Pérou : une capitale de la myrtille en plein désert
Aussi surprenant que cela puisse paraître, le Pérou est le premier exportateur mondial de myrtilles. Après la vague de chaleur de l’an dernier, le pays accélère la cadence pour produire des variétés plus résilientes face au changement climatique.
Dans une grande exploitation multinationale de la région de La Libertad, au Pérou, des employés récoltent des myrtilles. Alors que l’on pensait que cette région qui longe le littoral nord-ouest du pays était inadaptée à la culture de la myrtille, elle est aujourd’hui un fleuron mondial dans ce secteur d’activité.
Au début du mois d’août, les collines sablonneuses du littoral de La Libertad, dans le nord du Pérou, regorgent d’un fruit violacé. Encore quelques semaines et la récolte des myrtilles pourra avoir lieu dans ce désert que l’on pensait inadapté à leur culture il y a une dizaine d’années encore. Mais aujourd’hui, cette région aride place le Pérou à l’avant-garde du marché mondial de la myrtille.
Alors qu’il marche entre les myrtilliers buissonnants, qui mesurent un mètre cinquante de hauteur à peine, Álvaro Espinoza se penche, écarquille les yeux devant tant de myrtilles ; et devant la taille gargantuesque de certaines.
« Même le calibre ne sert à rien », s’amuse l’ingénieur agricole en essayant d’en mesurer une avec un porte-clés comportant des ouvertures circulaires de différentes tailles. La baie ne passe pas dans la plus large, qui fait 2,5 centimètres de diamètre.

CONSIGNE >>
Recopiez le passage de l'article sur la myrtille au Pérou allant de « Dans une grande » jusqu'à « ce secteur d’activité. ». La liste qui suit provient d'une source distincte de l'article.

DONNÉES >>
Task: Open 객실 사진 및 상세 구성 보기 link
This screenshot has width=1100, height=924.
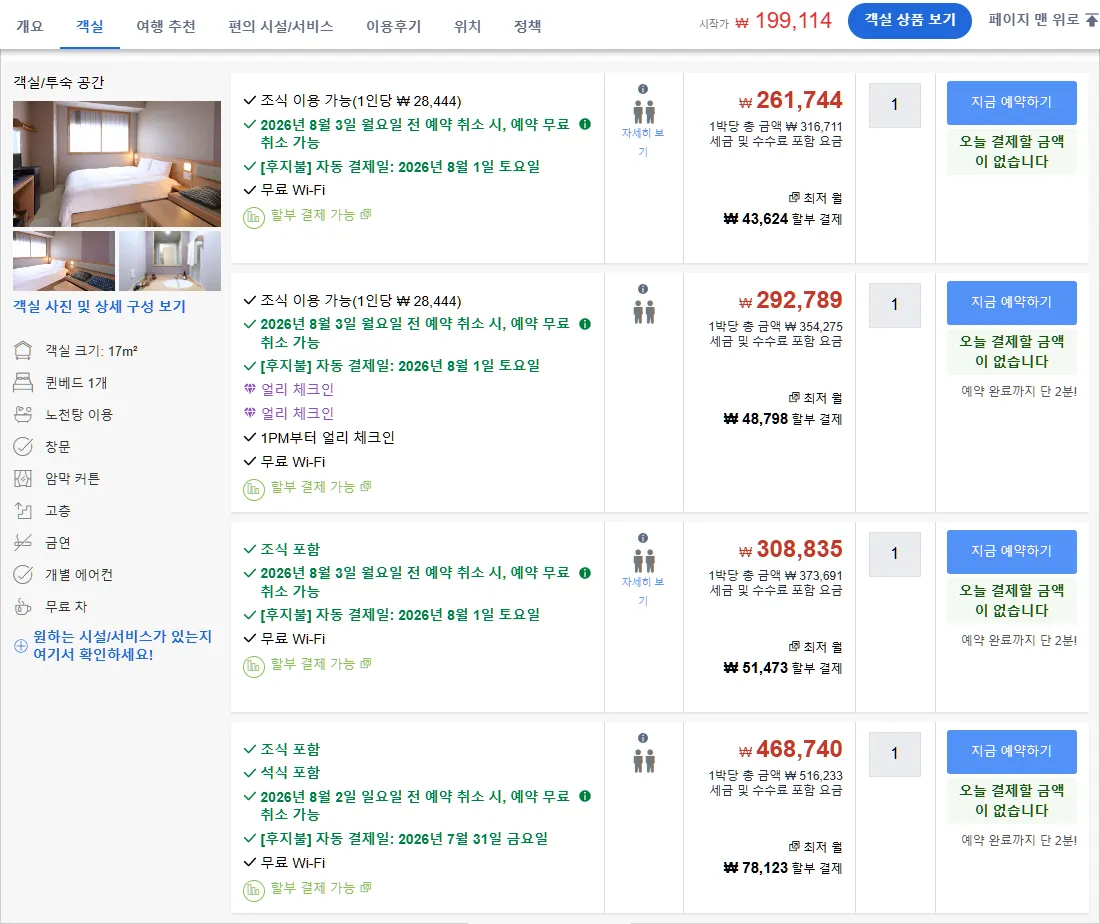Action: click(99, 307)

CORRIGÉ >>
Dans une grande exploitation multinationale de la région de La Libertad, au Pérou, des employés récoltent des myrtilles. Alors que l’on pensait que cette région qui longe le littoral nord-ouest du pays était inadaptée à la culture de la myrtille, elle est aujourd’hui un fleuron mondial dans ce secteur d’activité.